Cherokee Delegation Rallies Support in DC.

In the early 1930s, Lula Owl Gloyne traveled with Tribal officials to Washington, DC to testify in front of Congress—to address the need for a fully functioning hospital on the Qualla Boundary. After pleading their case, the Cherokee delegation emerged victorious, with Congress agreeing to provide funding to build the Cherokee Indian Hospital. Official construction began in 1936.

In 1973, a new outpatient clinic area was added, located where the UNITY building now resides in Cherokee. And in 1985, the hospital moved and began to ably serve the Eastern Band. Triumphantly in October 2015, the Tribe received a new 83 million-dollar healthcare facility that enrolled members proudly use today—a state-of-the-art facility providing the highest standards of healthcare, in a unique, Cherokee-infused environment meant to nurture and heal.

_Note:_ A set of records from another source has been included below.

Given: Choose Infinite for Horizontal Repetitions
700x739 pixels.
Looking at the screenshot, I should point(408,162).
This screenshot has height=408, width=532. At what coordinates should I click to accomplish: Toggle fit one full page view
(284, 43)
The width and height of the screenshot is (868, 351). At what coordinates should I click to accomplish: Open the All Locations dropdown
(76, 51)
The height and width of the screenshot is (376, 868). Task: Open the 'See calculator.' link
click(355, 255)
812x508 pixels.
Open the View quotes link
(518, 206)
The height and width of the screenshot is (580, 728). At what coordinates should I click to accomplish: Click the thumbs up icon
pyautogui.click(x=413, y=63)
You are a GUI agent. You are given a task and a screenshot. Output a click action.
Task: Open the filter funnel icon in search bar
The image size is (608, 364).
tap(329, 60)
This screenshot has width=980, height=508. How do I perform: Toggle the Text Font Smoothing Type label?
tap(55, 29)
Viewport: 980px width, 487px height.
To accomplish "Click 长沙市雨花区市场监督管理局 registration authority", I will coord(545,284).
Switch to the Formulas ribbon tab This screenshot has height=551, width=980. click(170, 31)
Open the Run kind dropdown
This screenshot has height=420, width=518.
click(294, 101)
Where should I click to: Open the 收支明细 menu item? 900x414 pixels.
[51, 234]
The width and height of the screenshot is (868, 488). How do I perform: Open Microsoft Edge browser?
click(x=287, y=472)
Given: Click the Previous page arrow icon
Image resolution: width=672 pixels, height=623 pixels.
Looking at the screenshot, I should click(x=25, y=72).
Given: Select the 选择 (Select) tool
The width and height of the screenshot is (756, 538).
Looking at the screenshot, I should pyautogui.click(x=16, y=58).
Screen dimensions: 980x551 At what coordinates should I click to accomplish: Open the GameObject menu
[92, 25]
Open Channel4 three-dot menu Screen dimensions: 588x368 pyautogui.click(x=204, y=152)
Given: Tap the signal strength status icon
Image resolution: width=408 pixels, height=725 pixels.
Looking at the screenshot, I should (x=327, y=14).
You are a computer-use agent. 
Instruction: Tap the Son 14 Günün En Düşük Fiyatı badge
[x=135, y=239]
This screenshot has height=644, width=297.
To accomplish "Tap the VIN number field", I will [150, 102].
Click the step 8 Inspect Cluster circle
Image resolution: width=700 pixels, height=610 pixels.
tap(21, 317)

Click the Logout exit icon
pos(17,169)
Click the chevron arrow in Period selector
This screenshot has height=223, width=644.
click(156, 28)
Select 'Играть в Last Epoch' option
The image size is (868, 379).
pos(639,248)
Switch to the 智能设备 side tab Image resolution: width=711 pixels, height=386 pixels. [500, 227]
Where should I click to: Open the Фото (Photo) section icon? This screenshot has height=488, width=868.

Since the new CIHA healthcare facility’s opening, we have added Kanvwotiyi – Residential Treatment Center, and a Women’s & Men’s Residential Support Home. We recently broke ground for a new clinic in Cherokee County and a new state-of-the-art long-term care facility that will replace our current skilled nursing facility, Tsali Care.

In July 2018, Tribal leadership approved funding for a new psych/detox inpatient unit to build upon the old hospital structure to the next CIHA campus. Demolition began in February 2019, and the Crisis Stabilization, now called the Analenisgi Inpatient Unit, opened in 2021.

To take a virtual tour of the Analenisgi Inpatient Unit, click here.

We are so excited about the expansion of care that the CIHA has been able to provide tribal members through the support of tribal leadership. We hope to continue the legacy of quality care that Beloved Woman Lula Owl Gloyne started.